4.3. Mitochondria and mithramycin

Platinum-based chemotherapy agents like cisplatin and oxaliplatin accumulate and form DNA adducts in DRG that induce DNA/mitochondrial damage, enhancing reactive oxygen species (ROS) production while activating nociceptor-associated channels.^45,63,76,102 Exactly how oxaliplatin or other platinum chemotherapy increase mitochondrial ROS is poorly understood. Nevertheless, increased mitochondrial ROS levels are associated with cisplatin's and oxaliplatin's neurotoxicity in painful CIPN.⁵⁰ As a strategy to abrogate platinum-induced elevated mitochondrial ROS, antioxidants were investigated as potential therapeutics. However, no clinically relevant protective effects were found.^54,97 We investigated the role of MTM to reverse oxaliplatin-induced hypersensitivity through mitochondrial ROS.⁷⁰ As shown in Fig. 11, oxaliplatin-induced increases in ROS in sensory neuronal cultures harvested from mice on day 10 correlated with ongoing cold and mechanical hypersensitivity. By contrast, cotreatment with MTM in vivo not only reversed behavioral hypersensitivity but decreased sensory neuronal ROS levels to baseline on day 10.

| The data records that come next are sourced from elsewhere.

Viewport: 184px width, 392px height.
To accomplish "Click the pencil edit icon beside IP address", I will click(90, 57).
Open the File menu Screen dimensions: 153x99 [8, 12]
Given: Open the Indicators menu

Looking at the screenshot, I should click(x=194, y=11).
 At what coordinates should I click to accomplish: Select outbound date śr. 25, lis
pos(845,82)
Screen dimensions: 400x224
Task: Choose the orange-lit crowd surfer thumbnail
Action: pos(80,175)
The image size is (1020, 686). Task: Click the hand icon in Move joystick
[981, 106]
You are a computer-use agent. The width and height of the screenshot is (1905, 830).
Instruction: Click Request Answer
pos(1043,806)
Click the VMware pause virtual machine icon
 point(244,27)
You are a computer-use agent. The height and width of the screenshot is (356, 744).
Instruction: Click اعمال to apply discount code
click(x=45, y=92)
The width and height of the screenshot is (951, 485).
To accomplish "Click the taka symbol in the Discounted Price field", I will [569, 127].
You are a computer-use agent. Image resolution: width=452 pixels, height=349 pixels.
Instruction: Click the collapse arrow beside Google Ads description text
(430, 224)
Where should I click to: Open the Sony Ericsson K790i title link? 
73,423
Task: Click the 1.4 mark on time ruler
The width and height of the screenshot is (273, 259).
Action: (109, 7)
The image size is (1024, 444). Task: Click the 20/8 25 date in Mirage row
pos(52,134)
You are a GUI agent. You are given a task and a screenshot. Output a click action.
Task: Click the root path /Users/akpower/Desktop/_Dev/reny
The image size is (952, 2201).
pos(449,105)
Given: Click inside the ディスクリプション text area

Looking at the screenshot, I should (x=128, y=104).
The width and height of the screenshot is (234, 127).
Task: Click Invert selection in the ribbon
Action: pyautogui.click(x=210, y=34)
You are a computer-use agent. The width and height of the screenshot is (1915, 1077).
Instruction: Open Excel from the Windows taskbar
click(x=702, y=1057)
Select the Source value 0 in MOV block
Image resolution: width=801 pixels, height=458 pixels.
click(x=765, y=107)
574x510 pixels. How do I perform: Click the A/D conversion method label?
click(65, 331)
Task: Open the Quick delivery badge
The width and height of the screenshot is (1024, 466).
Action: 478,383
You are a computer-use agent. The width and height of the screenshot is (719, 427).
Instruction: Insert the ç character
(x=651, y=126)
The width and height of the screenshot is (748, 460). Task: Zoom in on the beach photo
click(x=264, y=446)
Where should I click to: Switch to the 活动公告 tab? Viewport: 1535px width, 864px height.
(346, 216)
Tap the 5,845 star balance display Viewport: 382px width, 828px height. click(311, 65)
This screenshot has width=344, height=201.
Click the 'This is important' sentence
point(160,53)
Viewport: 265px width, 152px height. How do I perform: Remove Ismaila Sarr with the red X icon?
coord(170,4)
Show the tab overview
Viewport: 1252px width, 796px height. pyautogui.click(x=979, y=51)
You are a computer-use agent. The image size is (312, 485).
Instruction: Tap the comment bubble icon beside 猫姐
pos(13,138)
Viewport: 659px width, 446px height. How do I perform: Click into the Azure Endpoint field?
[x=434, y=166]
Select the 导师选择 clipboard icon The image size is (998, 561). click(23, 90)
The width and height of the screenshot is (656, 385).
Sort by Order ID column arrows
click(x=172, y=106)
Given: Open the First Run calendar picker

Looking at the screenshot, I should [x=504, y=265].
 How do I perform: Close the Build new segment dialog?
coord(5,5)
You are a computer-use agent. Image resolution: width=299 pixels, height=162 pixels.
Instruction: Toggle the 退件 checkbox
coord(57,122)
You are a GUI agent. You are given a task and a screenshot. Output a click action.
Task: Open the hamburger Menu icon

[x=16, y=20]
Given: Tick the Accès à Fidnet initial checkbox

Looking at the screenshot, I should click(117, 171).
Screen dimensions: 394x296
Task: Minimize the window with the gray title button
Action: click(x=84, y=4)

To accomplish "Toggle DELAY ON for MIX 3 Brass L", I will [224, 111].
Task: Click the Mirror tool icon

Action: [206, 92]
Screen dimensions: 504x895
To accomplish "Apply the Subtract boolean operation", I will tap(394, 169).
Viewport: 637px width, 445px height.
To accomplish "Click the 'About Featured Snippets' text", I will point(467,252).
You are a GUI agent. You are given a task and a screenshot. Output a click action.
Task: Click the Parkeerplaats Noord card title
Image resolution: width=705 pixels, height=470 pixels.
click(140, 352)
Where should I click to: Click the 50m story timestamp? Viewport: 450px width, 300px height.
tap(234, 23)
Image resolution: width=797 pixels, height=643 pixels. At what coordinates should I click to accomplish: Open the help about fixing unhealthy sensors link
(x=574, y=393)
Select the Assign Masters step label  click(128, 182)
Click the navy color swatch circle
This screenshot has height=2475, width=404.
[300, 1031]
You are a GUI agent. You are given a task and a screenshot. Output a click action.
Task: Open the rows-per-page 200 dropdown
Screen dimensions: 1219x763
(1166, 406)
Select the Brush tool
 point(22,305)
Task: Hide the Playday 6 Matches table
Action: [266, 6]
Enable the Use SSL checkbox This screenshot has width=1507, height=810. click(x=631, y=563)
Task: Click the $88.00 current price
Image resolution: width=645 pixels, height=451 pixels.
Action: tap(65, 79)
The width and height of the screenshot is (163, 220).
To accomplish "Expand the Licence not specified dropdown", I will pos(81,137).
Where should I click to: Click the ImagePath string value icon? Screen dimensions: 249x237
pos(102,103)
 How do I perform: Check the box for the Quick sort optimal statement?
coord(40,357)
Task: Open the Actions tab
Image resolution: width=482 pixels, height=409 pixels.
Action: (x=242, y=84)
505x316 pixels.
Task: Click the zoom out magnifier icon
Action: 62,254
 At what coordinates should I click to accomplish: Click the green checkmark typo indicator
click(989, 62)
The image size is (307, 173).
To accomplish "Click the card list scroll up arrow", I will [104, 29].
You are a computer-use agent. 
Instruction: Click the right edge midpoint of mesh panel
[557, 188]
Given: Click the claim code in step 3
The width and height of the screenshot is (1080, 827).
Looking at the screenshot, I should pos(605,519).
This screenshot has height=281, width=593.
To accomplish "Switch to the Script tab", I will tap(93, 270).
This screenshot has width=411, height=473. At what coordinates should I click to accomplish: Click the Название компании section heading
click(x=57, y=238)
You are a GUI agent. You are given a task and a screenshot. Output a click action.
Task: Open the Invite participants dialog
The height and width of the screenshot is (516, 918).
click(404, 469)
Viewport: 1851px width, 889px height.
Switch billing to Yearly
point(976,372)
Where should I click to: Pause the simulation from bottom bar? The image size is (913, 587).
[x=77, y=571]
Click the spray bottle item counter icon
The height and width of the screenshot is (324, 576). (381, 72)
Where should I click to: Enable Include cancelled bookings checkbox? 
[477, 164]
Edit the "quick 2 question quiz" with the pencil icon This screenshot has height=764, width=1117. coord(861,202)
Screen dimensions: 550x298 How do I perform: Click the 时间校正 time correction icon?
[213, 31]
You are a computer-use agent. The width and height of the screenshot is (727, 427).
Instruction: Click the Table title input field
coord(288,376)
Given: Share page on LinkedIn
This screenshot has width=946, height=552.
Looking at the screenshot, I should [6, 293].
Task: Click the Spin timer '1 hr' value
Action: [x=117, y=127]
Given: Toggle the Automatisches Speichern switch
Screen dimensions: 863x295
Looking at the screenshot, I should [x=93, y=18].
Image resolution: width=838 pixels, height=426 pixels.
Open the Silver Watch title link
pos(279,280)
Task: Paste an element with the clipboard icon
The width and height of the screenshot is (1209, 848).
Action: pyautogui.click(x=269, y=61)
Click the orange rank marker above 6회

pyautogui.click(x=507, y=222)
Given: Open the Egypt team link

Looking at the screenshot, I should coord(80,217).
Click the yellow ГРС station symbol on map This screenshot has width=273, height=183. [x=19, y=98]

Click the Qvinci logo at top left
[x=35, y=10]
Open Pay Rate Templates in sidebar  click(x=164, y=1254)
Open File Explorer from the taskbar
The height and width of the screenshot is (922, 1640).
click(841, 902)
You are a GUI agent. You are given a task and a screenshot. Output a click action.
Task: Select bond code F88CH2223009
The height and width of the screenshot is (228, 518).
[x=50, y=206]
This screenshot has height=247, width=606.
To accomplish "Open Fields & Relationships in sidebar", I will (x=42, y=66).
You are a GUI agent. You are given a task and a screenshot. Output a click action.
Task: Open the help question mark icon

Our differential expression and enrichment analyses identified increased expression of 4 (ND1, ND3, ND4, ND4L) of 7 components of the mitochondrial DNA encoded subunits of Complex 1—a major source of ROS production of the ETC.⁸⁹ We hypothesize that oxaliplatin-mediated dysfunction of components of complex-1 increase ROS production that is reversed, in part, through MTM-mediated transcriptional regulation of the ETC. This hypothesis is plausible because Complex-1 inhibitors such as rotenone enhance oxaliplatin-induced allodynia¹⁰⁴ and genetic targeting of Complex-1 subunit NDUFA1 produces an increase in ROS.^82,89 Conversely, a point mutation of a component of Complex 1 ND6 (P25L) blocks pathological ROS production.¹⁰⁷

Certain mitochondrial genes are regulated by nuclear transcription factors,⁶¹ including Sp4, that bigenomically regulates the transcription of all mitochondrial and nuclear encoded genes of cytochrome c oxidase (COX), the terminal enzyme of the ETC.⁴⁷ Whether an increase in COX1 or a decrease in Cox4i1 observed following MTM rescue (Supplementary Figure 5, available at http://links.lww.com/PAIN/B865) contributes to the reversal of DRG ROS levels will require further investigation.⁷The ability of MTM to reverse oxaliplatin-induced increases in TRPM8 expression and its normalization of mitochondrial ROS through modulation of ETC transcription may represent an effective strategy for the relief of painful CIPN as proposed in (Fig. 13).⁶⁶

4.4. Limitations and conclusions

Several limitations warrant consideration. Although we provide evidence of MTM's action on the peripheral (nociceptive) system, MTM is known to act on the central nervous system.³² Therefore, MTM reversal of pain behaviors may involve the regulation of genes and gene networks throughout both the central and peripheral nervous systems. In addition to modulation of mitochondrial ROS production, MTM-directed regulation of alternative splicing of genes enriched for axonal transport represents another potential therapeutic mechanism (Fig. 12). Therefore, other genes and gene families may serve to amplify the reversal of painful hypersensitive states. Traumatic nerve injury and CIPN may share common mechanisms such as dependence on Sp1-like factors, which can be blocked by the action of MTM.³⁷ Although the identification of an FDA-approved anticancer drug with the ability to reverse painful hypersensitivities is clinically appealing, it needs to be approached with caution given its known toxicity.⁹⁵ Fortunately, inhibition of Sp1-like transcription does not appear to be a driver for the systemic toxicity reported with the administration of MTM.

The ongoing pain induced by platinum neurotoxicity and observed in patients with CIPN is not fixed, but is being sustained in part, by ongoing neuroplastic changes in pain transduction and mitochondria function that can be reversed through targeted transcriptional therapeutics.